COLECIONADORES XXIII
E aquela moça agulhas coletava
e as cravava nas pernas, mansamente;
depois, nos braços, com ambição crescente:
qualquer agulha que via, ela pegava.
Não lhe fazia mal. Já carregava,
em sua derme de aço permanente,
cinco quilos ou mais. As veias, habilmente,
pelos olhos das agulhas enfiava.
Mas um dia, ela encontrou um alfinete
e o enfiou calmamente na barriga,
já não cabia nem nas pernas, nem no braço.

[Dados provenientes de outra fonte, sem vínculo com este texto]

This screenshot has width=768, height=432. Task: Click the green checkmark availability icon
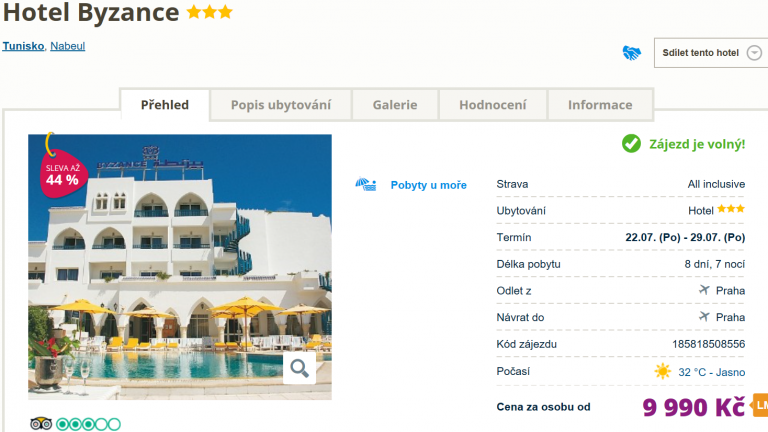(x=631, y=144)
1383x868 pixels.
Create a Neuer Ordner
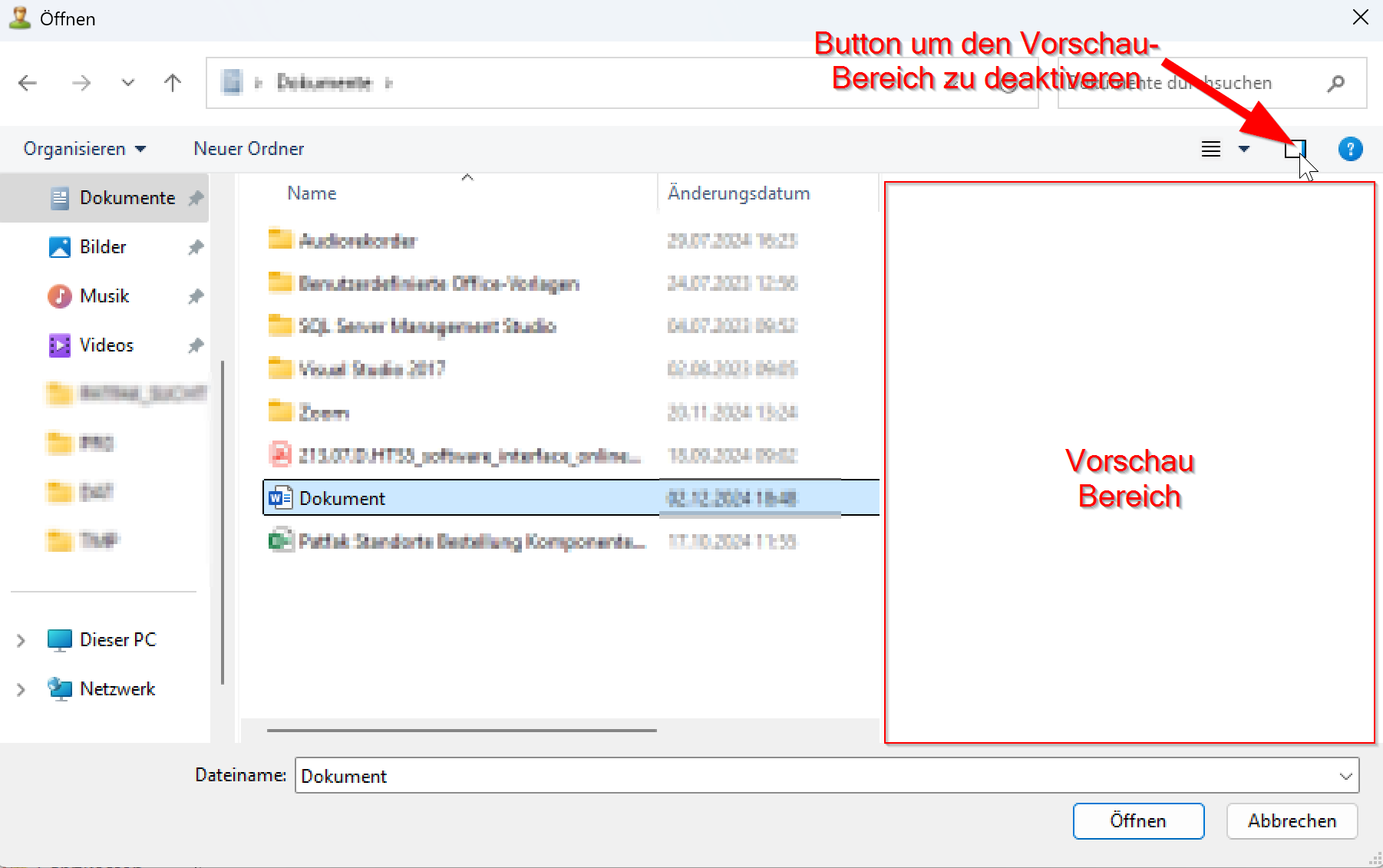(249, 149)
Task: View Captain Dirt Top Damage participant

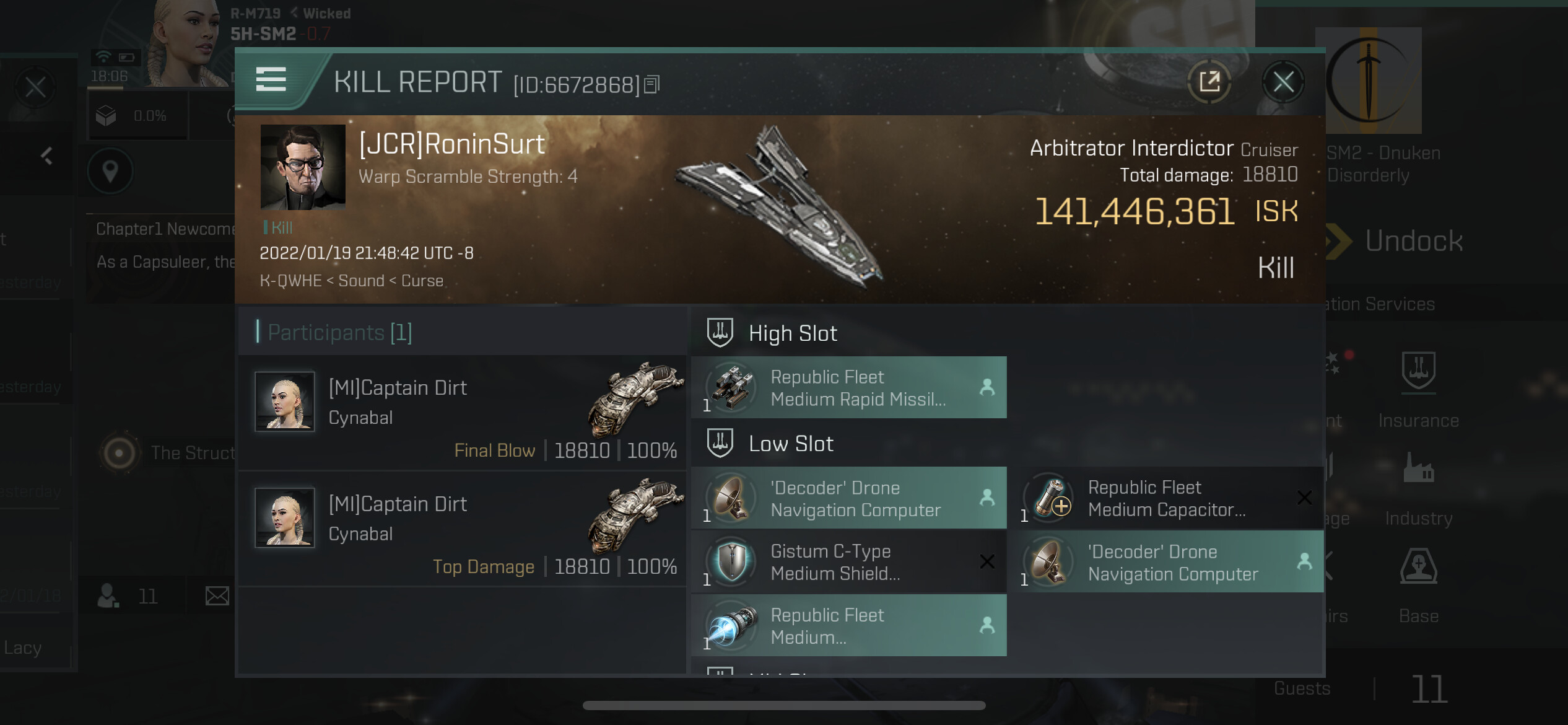Action: pyautogui.click(x=462, y=529)
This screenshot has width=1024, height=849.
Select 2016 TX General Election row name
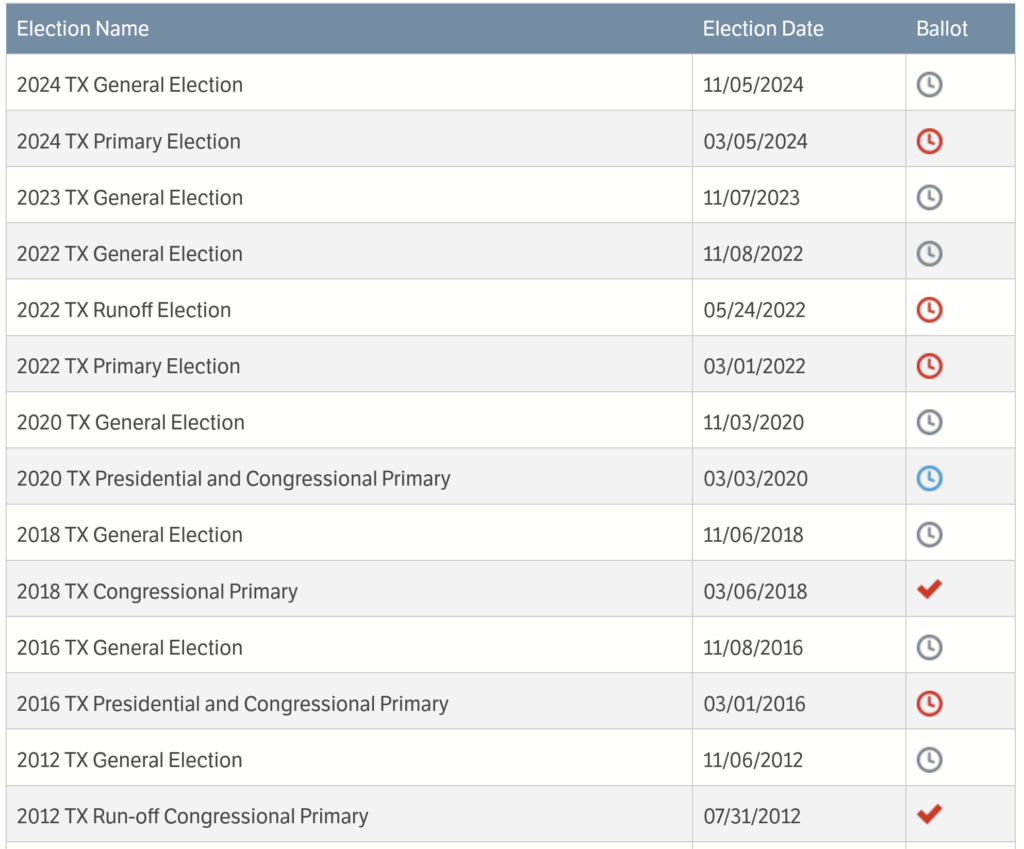click(x=130, y=648)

E o alfinete portou-se igual gilete,
cortando tudo, em verdadeira giga,
até fugir-lhe dos lábios, num abraço!...
COLECIONADORES XXIV
Um outro, velho, colecionava espuma:
começou com espuma de barbear,
depois, levava um balde até o mar,
roubava às ondas, empilhadas numa ruma.
Espuma de fumaça, de nuvens, uma a uma,
seiva das árvores lançou-se a coletar,
de flor espumas, do orvalho solto ao ar,
espuma de guarás, de onças e puma.
Espuma das paredes melancólicas,
espuma de esplendor gasto e mofado,
espuma de esperança feita exangue,
espuma de quimeras estrambóticas...
Foi num lençol de espumas encontrado,
morto afogado na espuma de seu sangue!...
COLECIONADORES XXV
E o último sou eu: coleto o tempo
esquecido pelos outros em minha casa;
reúno o tempo que nas calçadas vaza,
tempo perdido em tanto contratempo.
Eu coleto os reflexos do sem-tempo,
que cada sombra permanente embasa;
guardo esse tempo de tristeza rasa,
nos dias de tédio e de aborrecimento...
Mas tenho um forno de queimar cristal
e cada gota de tempo e lantejoula
escondo em capas de tempo e de ouropel.
Furtei o tempo do arlequim do carnaval
e o tempo da demora, que onde pô-la
eu sempre encontro, em mais versos de gel.